The Motive has three pockets: two external side pockets and one internal zippered chest pocket. They’re all large and lined, which is a big plus because it keeps the contents warmer and drier. The side pockets are only partially accessible when worn with a backpack hip belt, but that’s not the end of the world, since it’s easy to unbuckle your hip belt to access them. I also don’t mind the internal (not externally accessible) chest pocket because it ensures dry storage for my phone or electronics, but you do have to unzip the main zipper to access it.

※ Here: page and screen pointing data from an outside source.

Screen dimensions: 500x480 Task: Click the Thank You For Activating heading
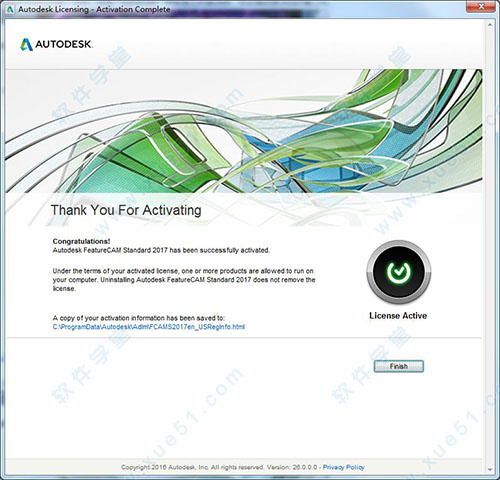[126, 210]
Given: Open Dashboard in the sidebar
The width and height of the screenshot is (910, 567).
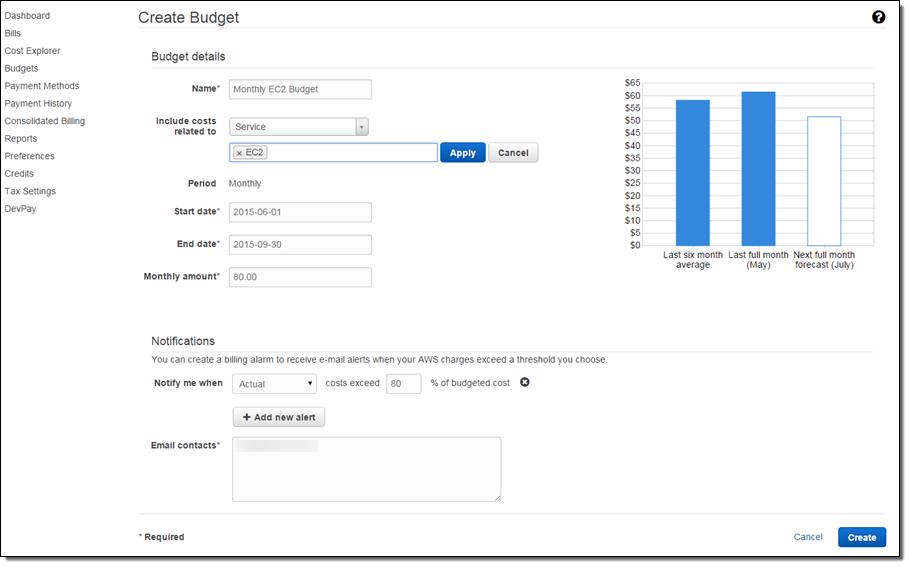Looking at the screenshot, I should click(x=27, y=16).
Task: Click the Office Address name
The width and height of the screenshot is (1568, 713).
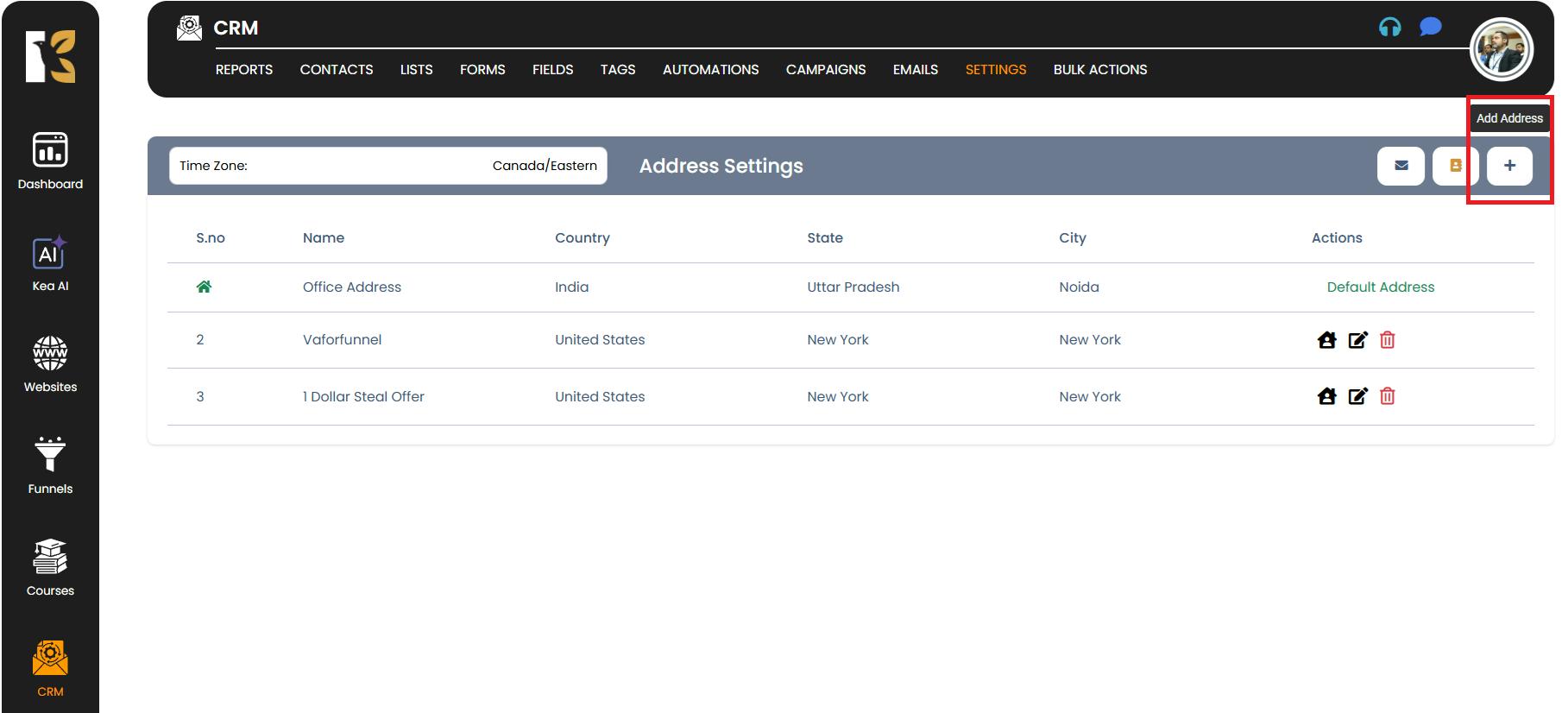Action: tap(351, 287)
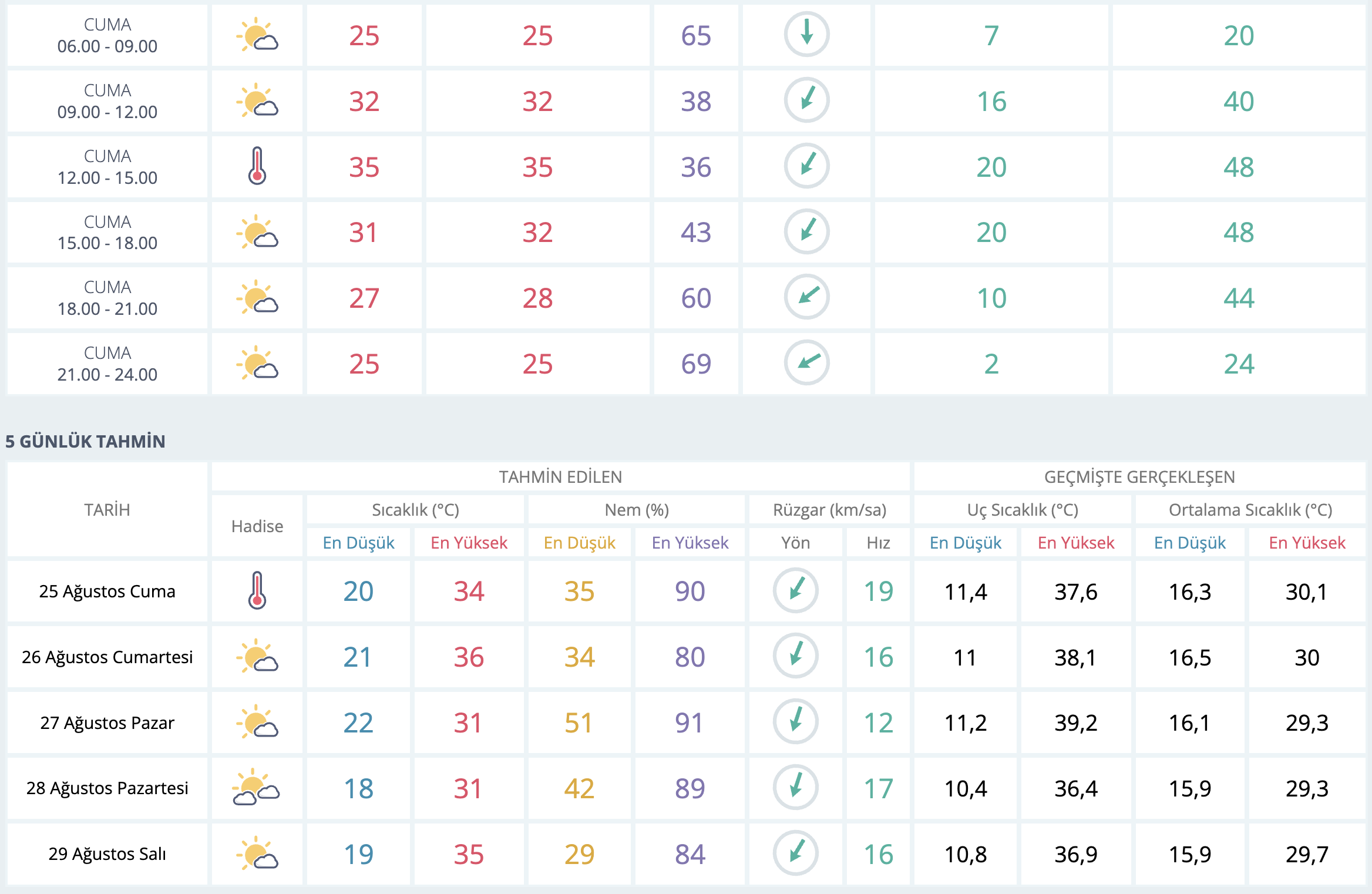The image size is (1372, 894).
Task: Click wind direction icon for 29 Ağustos Salı
Action: (x=795, y=853)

Comparable Three-layer Waterproof/Breathable Jackets
|Make / Model||Fully Adjustable Hood||Velcro Wrist Cuffs||Pit Zips||Price|
|Outdoor Research Motive Jacket||-||-||-||$199|
|Outdoor Research Microgravity Jacket||Y||$249|
|Patagonia Torrentshell 3L||Y||Y||Y||$149|
|REI Stormbolt Jacket||Y||Y||Y||$279|
The Outdoor Research Motive Jacket is a relatively inexpensive three-layer waterproof breathable jacket with a reduced feature set that’s good for casual use but I prefer a more feature-rich and adjustable rain jacket for hiking in the rain with a backpack, even if it’s not a 3-layer jacket. I think the Motive is probably fine for use in warm weather and occasional rain showers, but I’d encourage you to check out the other options I’ve listed above if you have your heart said on upgrading to a 3-layer waterproof breathable jacket.
From a price and feature/functionality/benefit standpoint, I think the Patagonia Torrentshell 3L and Patagonia Rainshadow Jackets are much better for hiking in rain and snow because they have fully adjustable hoods to block wind and rain, wrist cuffs for heat retention and pit zips to dump the excess body heat that can make you perspire.